* To do:
Please output only the lines that begin at the line with "Task: Click the red playhead scrubber dot" and run through the end of the entries below, exactly as written. Drop all pictures.

* Stored data:
^^^^^^^^^^^^^^^^
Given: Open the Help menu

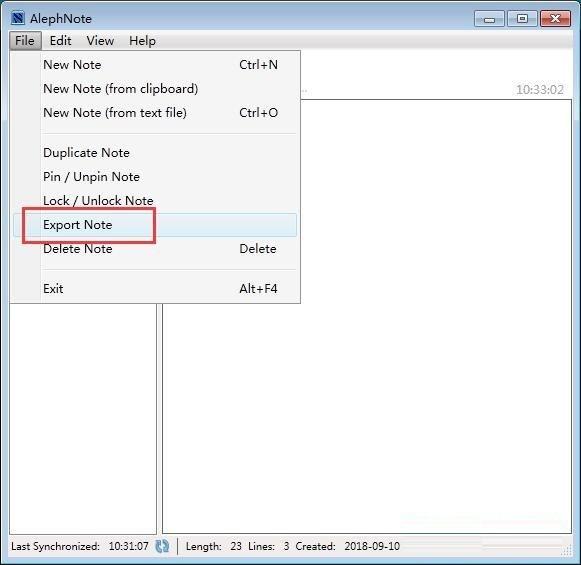Looking at the screenshot, I should click(x=142, y=40).
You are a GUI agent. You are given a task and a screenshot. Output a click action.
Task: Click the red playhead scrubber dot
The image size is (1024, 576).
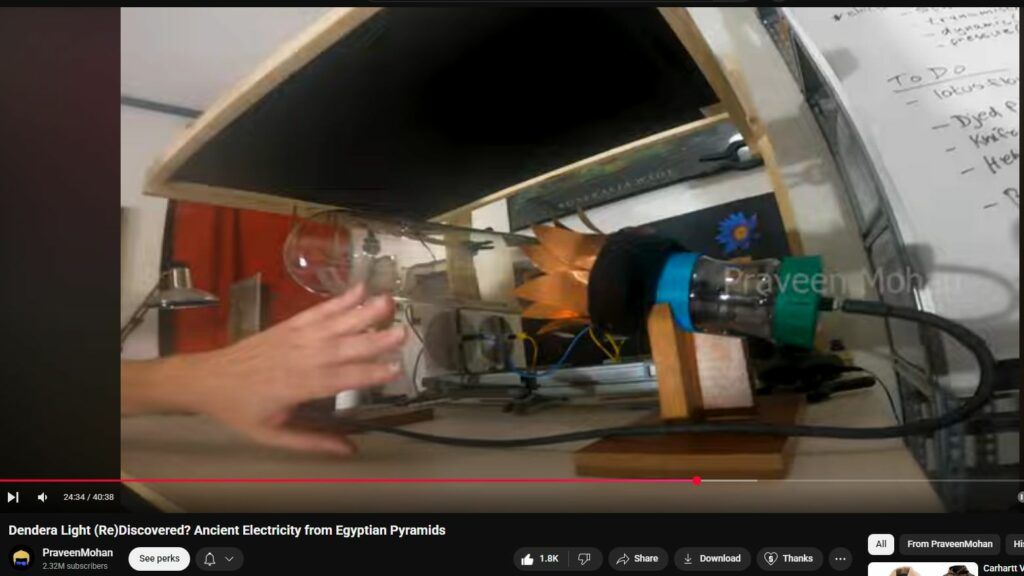coord(697,481)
^^^^^^^^^^^^^^^^
* Answer space:
Task: Click the red playhead scrubber dot
The image size is (1024, 576).
coord(697,481)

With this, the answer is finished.